* Dataset content *

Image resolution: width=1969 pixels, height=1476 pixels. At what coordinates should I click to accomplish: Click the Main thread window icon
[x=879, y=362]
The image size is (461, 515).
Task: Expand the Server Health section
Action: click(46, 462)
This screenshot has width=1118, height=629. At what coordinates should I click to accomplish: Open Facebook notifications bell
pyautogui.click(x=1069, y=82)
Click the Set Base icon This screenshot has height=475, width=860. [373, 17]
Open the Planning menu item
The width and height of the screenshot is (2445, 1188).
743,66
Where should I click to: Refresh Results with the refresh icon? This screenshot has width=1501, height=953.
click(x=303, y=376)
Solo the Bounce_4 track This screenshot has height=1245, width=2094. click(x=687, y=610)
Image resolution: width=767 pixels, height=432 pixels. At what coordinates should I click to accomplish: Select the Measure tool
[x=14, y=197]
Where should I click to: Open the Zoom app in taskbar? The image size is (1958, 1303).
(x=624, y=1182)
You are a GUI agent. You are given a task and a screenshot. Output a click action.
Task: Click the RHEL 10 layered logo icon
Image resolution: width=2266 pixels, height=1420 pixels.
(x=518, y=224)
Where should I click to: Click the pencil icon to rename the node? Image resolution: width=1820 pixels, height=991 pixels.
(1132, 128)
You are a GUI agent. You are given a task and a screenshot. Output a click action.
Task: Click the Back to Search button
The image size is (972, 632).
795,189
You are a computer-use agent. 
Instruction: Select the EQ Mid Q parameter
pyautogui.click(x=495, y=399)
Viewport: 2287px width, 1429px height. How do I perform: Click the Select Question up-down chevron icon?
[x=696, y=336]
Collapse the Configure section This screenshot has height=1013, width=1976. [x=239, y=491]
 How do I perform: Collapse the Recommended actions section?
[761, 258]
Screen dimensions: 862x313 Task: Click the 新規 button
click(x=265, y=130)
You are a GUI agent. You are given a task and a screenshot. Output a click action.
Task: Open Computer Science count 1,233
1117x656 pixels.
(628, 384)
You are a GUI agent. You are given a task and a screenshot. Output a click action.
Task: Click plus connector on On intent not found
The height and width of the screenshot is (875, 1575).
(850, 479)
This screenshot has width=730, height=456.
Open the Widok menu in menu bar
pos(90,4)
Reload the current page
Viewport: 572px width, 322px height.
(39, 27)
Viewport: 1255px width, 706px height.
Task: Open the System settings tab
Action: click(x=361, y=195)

* Work instructions *
Exactly reproduce the entries in their entirety.

* The answer *
Image resolution: width=1969 pixels, height=1476 pixels. At what coordinates should I click to accomplish: Click the Main thread window icon
[x=879, y=362]
The image size is (461, 515).
Task: Expand the Server Health section
Action: click(46, 462)
This screenshot has width=1118, height=629. At what coordinates should I click to accomplish: Open Facebook notifications bell
pyautogui.click(x=1069, y=82)
Click the Set Base icon This screenshot has height=475, width=860. [373, 17]
Open the Planning menu item
The width and height of the screenshot is (2445, 1188).
743,66
Where should I click to: Refresh Results with the refresh icon? This screenshot has width=1501, height=953.
click(x=303, y=376)
Solo the Bounce_4 track This screenshot has height=1245, width=2094. click(x=687, y=610)
Image resolution: width=767 pixels, height=432 pixels. At what coordinates should I click to accomplish: Select the Measure tool
[x=14, y=197]
Where should I click to: Open the Zoom app in taskbar? The image size is (1958, 1303).
(x=624, y=1182)
You are a GUI agent. You are given a task and a screenshot. Output a click action.
Task: Click the RHEL 10 layered logo icon
Image resolution: width=2266 pixels, height=1420 pixels.
(x=518, y=224)
Where should I click to: Click the pencil icon to rename the node? Image resolution: width=1820 pixels, height=991 pixels.
(1132, 128)
You are a GUI agent. You are given a task and a screenshot. Output a click action.
Task: Click the Back to Search button
The image size is (972, 632).
795,189
You are a computer-use agent. 
Instruction: Select the EQ Mid Q parameter
pyautogui.click(x=495, y=399)
Viewport: 2287px width, 1429px height. How do I perform: Click the Select Question up-down chevron icon?
[x=696, y=336]
Collapse the Configure section This screenshot has height=1013, width=1976. [x=239, y=491]
 How do I perform: Collapse the Recommended actions section?
[761, 258]
Screen dimensions: 862x313 Task: Click the 新規 button
click(x=265, y=130)
You are a GUI agent. You are given a task and a screenshot. Output a click action.
Task: Open Computer Science count 1,233
1117x656 pixels.
(628, 384)
You are a GUI agent. You are given a task and a screenshot. Output a click action.
Task: Click plus connector on On intent not found
The height and width of the screenshot is (875, 1575).
(850, 479)
This screenshot has width=730, height=456.
Open the Widok menu in menu bar
pos(90,4)
Reload the current page
Viewport: 572px width, 322px height.
(39, 27)
Viewport: 1255px width, 706px height.
Task: Open the System settings tab
Action: click(x=361, y=195)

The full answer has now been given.